The BLAST definition of identity is used, which is the number of identities divided by the number of alignment columns (see below for discussion). In the case of a global alignment, columns containing terminal gaps are discarded, but internal gaps do count as differences.
Pair-wise identity varies by method
The pair-wise identity between two sequences depends on the alignment and
the definition of identity. Alignments vary due to the use of different
parameters such as gap penalties and substitution scores. Definitions of
identity vary depending on the treatment of gaps.

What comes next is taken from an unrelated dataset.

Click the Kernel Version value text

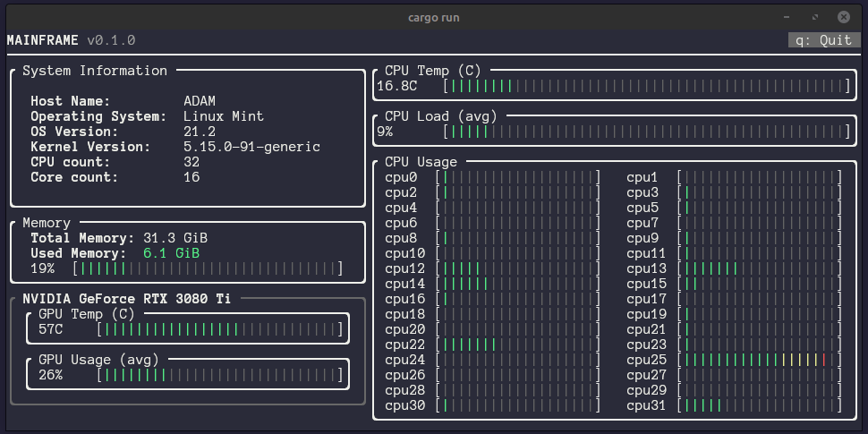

Some popular definitions of %id
Terminal gaps are ignored; identity is calculated from the remaining columns. An
"identity" is a column with two identical letters; a "mismatch" is a column with
two different letters. An "indel" is a consecutive series of gaps in one
sequence. In other words, two or more consecutive gaps count as one indel.
GAST is a SSU taxonomy
assignment method that counts one indel rather than one gap column as one
difference. USEARCH supports several definitions (--iddef option),
default is to use the CD-HIT definition. The MBL definition in USEARCH is the
same as GAST's.
BLAST definition
Identities / Columns
GAST definition
(Columns - Mismatches - Indels) / Columns
CD-HIT definition
Identities / (Length of shorter sequence)
Problems with the CD-HIT definition
For historical reasons, versions 5 and earlier of usearch used the CD-HIT
definition of identity. In versions 6 and later, the BLAST definition is used. I
made the change because I felt the CD-HIT definition had several important
weaknesses. The CD-HIT definition is not symmetrical between the longer and
shorter sequence. Gaps in the longer sequence reduce %id but gaps in the shorter
sequence do not. Gappier alignments therefore tend to have higher identities
according to CD-HIT compared to other methods, and the CD-HIT %id correlates
less well with evolutionary distance. A measure of %id that counts gaps as
differences is more robust against the choice of alignment parameters (gap
penalties and substitution matrices). For these reasons, I now prefer the BLAST
definition for most purposes and may make this the default in USEARCH v6.